**Selected excerpt**
# Sondors E Fat Bike - The budget electric fat bike



## JVG1967 (Feb 22, 2014)

Sondor's electric fat bike, too good to be true or a good base to build on?

Sondors eBike Now Available for Pre-Order

Looks like this bike may be a good starter bike to build on. Price is cheap considering your getting the bike and all the electronics. The bike has a large following and its own support group on Facebook. This is version two and has an aluminum frame and fork. The first bike was all steel.

Luna Cycles has a ton of performance upgrade parts to improve the performance of the bike and it can be upgraded to put out 1000 watts. I was considering one for a beat around commuter/errand runner for the street but the bike only comes in one size, an 18 inch frame. All the bikes I have now are 21 inch frames. I'm contacting the company to see if they will offer the bike in larger frame sizes in the future.


----------



## uhoh7 (May 5, 2008)

There is also now a "thin" version much lighter, 38lbs, and even a belt drive option. These are single speed, but decent components.

New in Box Sondors Thin EBike Lightweight Powerful Electric Bicycle Bike | eBay

Note high shipping charge, which applies to all the Sondors bikes.


----------



## leeboh (Aug 5, 2011)

55 pounds of awesomeness, not.


----------



## JVG1967 (Feb 22, 2014)

A lightweight it's not. For a cheap errand bike I don't think it really matters.


----------



## fos'l (May 27, 2009)

Selling 8,000 bikes with few complaints that I've heard about is a fairly powerful statement.


----------



## JVG1967 (Feb 22, 2014)

I'm just concerned I'll fit on it comfortably. The frame is an 18 inch and all my other bikes are 21 inch frames.


----------



## JVG1967 (Feb 22, 2014)

**The records**
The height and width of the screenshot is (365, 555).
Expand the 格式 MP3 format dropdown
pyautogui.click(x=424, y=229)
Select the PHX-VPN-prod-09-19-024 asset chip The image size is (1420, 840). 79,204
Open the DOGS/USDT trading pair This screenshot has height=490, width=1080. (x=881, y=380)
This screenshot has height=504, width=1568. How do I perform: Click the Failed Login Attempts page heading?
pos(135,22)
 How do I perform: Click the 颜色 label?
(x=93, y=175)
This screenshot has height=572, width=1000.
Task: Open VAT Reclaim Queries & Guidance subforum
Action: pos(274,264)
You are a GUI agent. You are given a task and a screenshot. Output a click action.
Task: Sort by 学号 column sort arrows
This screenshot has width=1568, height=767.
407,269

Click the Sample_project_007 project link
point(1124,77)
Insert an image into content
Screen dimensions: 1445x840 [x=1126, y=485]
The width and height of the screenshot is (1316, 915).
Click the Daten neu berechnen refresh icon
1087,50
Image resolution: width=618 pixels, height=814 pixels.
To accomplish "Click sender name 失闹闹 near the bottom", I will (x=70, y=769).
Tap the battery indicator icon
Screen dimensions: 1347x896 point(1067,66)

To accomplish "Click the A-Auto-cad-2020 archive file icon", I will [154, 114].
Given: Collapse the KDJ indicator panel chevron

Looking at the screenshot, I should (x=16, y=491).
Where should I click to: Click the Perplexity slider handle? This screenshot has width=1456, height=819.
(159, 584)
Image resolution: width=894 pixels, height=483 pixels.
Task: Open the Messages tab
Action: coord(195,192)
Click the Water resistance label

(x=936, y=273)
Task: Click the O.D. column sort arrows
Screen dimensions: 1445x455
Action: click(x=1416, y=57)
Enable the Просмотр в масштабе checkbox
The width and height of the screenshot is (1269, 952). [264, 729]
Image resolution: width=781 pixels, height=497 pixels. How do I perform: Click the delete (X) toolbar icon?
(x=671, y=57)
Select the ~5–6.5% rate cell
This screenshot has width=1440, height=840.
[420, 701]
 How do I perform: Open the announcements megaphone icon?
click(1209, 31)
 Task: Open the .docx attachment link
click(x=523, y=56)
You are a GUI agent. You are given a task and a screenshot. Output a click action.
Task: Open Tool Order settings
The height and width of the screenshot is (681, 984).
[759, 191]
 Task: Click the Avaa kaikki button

**Short task A**
Collect every line of the entries that contains the word "accomplish", matching case exactly.
**Short task B**
Pick up the Sondors fat bike thread from where it stops and continue it.

**Task output A**
To accomplish "Click sender name 失闹闹 near the bottom", I will (x=70, y=769).
To accomplish "Click the A-Auto-cad-2020 archive file icon", I will [154, 114].

**Task output B**
Ok so I gave in and bought one for street use. Got the Fatty, white with black wheels, aluminum frame and rigid fork, higher capacity battery. Won't be here for a few months.

It's a gamble but for a street bike it should be ok. I have some take off parts from other bikes which I plan to swap over to the Sondors, Trek seat, Bontrager 1 1/8 60mm stem, Trek low riser MTB bars. Tires I'll swap out for Vee Rubber Speedster 26X3.5. Then for $100.00 I'll get the Luna Cycle LCD and 20A controller. This bumps the wattage to 750 watts and removes the 20 mph speed limit. 

I know this bike is dirt cheap but there are lots of satisfied Sondors owners so I thought I'd take the risk and grab one, wish me luck!!!


----------



## uhoh7 (May 5, 2008)

I don't blame you, I was tempted also. 

Be sure to give a good review when it comes


----------



## JVG1967 (Feb 22, 2014)

uhoh7 said:


> I don't blame you, I was tempted also.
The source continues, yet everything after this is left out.